Loss of fixation is the most common complication of pathologic fractures because the bone quality is poor. The patient cannot have surgery if they are already debilitated and cannot tolerate anesthesia, have mental obtundation, or have a life expectancy of less than a month.
Many doctors are often involved. They include doctors for radiation, chemotherapy, and bone care. Cancer specialists care for cancer patients and bone specialists are needed for primary bone lesions. Surgeons are responsible for relief of pain, restoring function and helping nursing care.
About 75 percent of all patients with a pathologic fracture will still be living a year following their fracture. The average lifespan of a pathological fracture victim is about 21 months.

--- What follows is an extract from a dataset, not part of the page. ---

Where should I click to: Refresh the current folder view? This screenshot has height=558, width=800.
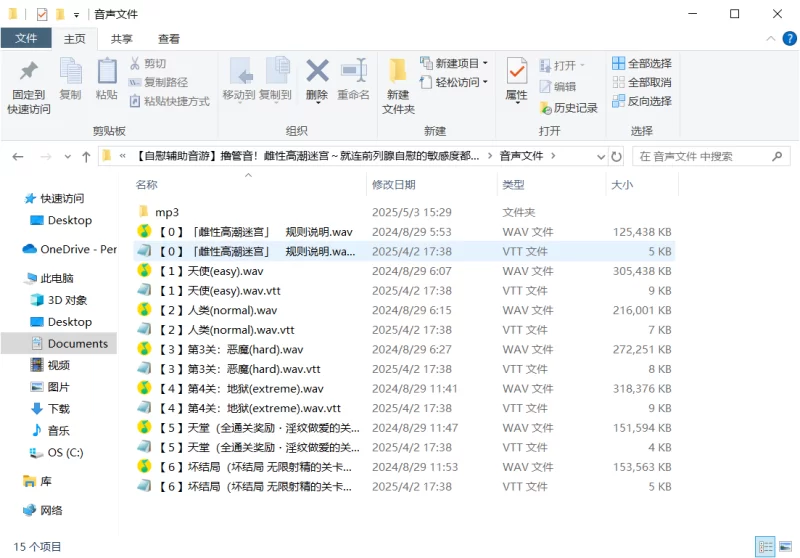point(616,157)

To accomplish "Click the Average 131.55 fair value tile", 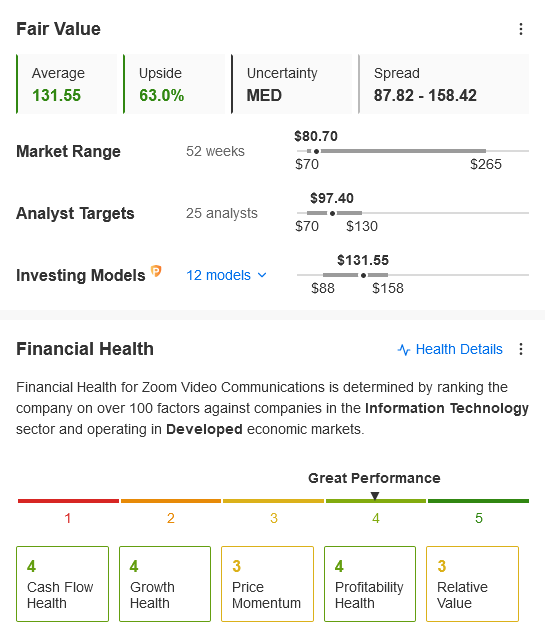I will (67, 84).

Plates and nails are used to hold bony fragments together surgically so that the bone has a chance to heal. Cement augmentation is often necessary to help bone knit together. Hip arthroplasty may be necessary for fractures around the hip.
Some patients need palliative care for symptoms and to decrease tumor size. Three –four percent of all fractures due to carcinomas have no known primary site. Many will have other bony metastases.
Femur fractures involve greater than 50 percent of long bone pathologic fractures. If the fracture is of the femoral neck, many do not heal unless they have replacement of the femoral head. Intramedullary nailing is possible in these fractures. Some patients have preventative fixation to prevent bony fracture from occurring.
If preventative fixation is done, there is often:
- Shorter hospitalization
- Decreased morbidity
- Easier time of rehabilitation
- Faster surgical recovery
- Decreased pain
- Less surgical blood loss.
In humeral fractures, prophylactic fixation is not recommended until the bone fractures. These are usually stabilized surgically to promote healing and to decrease pain.
Spine fractures can be treated with radiation in order to decrease pain. Cement can be used to heal spinal fractures caused by multiple myeloma, metastatic carcinoma, and osteoporosis. Spinal fusion can be done to prevent neurological problems with a spinal fracture.